Cathaoirleach weighs in on social media dare threat
“A poor lorry driver had to swerve to avoid them. Not good news for the nerves,” says witness
Concerns have been expressed after a potentially lethal game of chicken involving teenagers and fast-moving traffic was witnessed near Kingscourt earlier this week.
The incident occurred amid a resurgence in dangerous challenges trending online on social media platforms like YouTube and TikTok.
In a message shared widely on social media since first posted on Monday evening last (May 17), three young girls were observed “taking it in turns” to run across the road in front of traffic in the Callans area.
It's claimed the girls had set up a camera phone on one side of the road, and may have been videoing themselves as they darted back and forth.
The author of the post noted that the girls were “leaving it very close” and “nearly caused an accident” twice.
“A poor lorry driver had to swerve to avoid them. Not good news for the nerves.”
Earlier this year TikTok announced changes for users under age 18 years, including changing the default privacy setting for all registered accounts ages 13-15 to private.

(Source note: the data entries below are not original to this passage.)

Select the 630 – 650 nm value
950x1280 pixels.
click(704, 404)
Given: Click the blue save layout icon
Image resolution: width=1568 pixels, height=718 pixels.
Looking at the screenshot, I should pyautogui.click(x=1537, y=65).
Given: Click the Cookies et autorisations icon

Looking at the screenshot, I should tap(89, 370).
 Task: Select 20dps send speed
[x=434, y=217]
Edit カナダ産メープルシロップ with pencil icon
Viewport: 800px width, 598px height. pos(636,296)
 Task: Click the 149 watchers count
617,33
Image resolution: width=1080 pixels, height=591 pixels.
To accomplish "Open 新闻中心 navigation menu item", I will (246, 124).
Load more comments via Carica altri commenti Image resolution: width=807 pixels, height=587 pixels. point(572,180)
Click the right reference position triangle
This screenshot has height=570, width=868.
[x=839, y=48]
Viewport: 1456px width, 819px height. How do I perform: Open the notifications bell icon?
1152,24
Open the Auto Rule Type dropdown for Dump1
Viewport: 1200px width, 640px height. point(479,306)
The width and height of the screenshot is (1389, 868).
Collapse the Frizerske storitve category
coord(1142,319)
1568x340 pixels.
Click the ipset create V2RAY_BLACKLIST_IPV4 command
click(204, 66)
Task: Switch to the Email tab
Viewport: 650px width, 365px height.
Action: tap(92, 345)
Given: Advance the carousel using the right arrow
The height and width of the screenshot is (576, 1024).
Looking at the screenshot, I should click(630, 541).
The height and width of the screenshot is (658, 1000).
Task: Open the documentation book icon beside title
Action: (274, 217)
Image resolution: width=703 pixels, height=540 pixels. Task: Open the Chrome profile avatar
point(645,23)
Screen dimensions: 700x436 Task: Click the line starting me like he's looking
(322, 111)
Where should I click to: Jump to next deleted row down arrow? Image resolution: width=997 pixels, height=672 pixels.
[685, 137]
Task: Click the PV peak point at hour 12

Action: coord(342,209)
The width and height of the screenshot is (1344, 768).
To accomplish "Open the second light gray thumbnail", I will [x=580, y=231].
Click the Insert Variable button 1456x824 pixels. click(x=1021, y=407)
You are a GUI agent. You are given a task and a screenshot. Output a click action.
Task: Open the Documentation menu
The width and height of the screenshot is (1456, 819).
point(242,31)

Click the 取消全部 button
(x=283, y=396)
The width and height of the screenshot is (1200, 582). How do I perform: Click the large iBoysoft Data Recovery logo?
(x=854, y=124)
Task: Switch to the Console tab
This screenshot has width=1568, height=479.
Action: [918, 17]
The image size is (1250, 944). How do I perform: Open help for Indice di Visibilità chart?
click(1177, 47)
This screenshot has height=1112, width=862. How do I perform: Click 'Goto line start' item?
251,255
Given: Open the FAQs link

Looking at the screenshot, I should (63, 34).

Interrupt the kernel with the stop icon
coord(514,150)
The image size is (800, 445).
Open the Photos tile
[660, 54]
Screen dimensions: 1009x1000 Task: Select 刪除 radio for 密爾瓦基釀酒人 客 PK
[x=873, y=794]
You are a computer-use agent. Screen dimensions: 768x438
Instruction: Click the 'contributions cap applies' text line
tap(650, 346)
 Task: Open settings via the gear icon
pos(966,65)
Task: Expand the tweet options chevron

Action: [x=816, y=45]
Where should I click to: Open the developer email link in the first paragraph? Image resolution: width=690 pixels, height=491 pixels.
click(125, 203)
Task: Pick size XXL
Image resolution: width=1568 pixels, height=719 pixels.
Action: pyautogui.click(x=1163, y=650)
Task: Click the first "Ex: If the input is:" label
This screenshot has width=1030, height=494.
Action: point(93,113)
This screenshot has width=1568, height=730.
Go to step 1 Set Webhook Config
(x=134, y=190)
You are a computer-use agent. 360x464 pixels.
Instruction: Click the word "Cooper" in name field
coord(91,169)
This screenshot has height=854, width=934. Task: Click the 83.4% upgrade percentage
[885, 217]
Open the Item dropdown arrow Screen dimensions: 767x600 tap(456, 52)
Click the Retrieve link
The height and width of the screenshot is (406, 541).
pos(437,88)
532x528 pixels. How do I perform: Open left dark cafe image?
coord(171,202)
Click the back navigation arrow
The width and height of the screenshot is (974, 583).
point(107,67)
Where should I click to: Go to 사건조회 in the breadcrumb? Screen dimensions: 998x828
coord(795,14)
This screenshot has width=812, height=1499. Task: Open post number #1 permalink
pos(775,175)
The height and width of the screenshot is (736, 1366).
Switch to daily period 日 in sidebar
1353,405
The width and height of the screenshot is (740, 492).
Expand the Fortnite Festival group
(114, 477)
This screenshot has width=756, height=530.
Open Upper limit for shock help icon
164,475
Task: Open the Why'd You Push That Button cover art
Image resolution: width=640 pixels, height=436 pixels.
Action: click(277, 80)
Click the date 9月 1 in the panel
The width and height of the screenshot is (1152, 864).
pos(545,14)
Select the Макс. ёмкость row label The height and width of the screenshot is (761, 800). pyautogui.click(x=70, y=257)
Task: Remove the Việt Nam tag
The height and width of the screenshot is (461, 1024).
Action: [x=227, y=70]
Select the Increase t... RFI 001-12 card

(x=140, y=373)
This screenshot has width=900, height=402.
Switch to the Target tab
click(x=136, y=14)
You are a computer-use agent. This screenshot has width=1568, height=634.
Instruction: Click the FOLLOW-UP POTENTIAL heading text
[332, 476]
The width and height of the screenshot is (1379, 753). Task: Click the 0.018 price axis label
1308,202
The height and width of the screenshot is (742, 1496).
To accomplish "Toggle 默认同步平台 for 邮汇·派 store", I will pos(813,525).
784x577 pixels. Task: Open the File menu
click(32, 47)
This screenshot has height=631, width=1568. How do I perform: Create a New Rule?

However, that same month, reports emerged that a woman was hospitalised in Limerick after being hit by a car taking part in a 'Ghosting' game, which involves putting a bed-sheet over their head and having a photo taken in public.
Back in 2014, the social media challenge Neknominate made the headlines following several deaths, including some in Ireland, where followers on SnapChat and Twitter would film themselves drinking a pint of an alcoholic beverage as quickly as possible.
Last year the Irish Farmers Association (IFA) issued a warning after videos apparently of machinery being misused on Irish farms for dangerous stunts started appearing.
Such is concern that Cathaoirleach of Cavan County Council, Aontú's Sarah O'Reilly has weighed in on the debate.
She became aware of the post soon after it was posted.
She worries that trend such as 'Ghosting', that began in the US last summer and later appeared in the UK before Irish users of the Tik Tok app started to make their own attempts, could return or become manifestly worse in nature.
“Now the ante is upped even further and to an extremely dangerous level of risk where teenagers are playing 'Russian roulette' with traffic, the aim is to run out in front of traffic as closely as possible, putting themselves and everyone around them in great danger,” says Cllr O'Reilly who is appealing to parents to talk to their children on the dangers of participating in such activity, and to further highlight the importance of road safety.
"I have seen injuries to a person who is struck by a vehicle, the injuries are generally horrific and catastrophic.”
Asking the public to be vigilant and to report anything similar, Cllr O'Reilly has been in contact with the Gardai in Carrickmacross and made them aware of what had happened noting that officers they are taking the incident “very seriously”.
“This is no longer an innocent game, it has developed into a highly dangerous act both for the person running across the road obviously, but it could also cause a driver to swerve and maybe collide with another car or pedestrian, it has to be stopped immediately,” stated Cllr O'Reilly.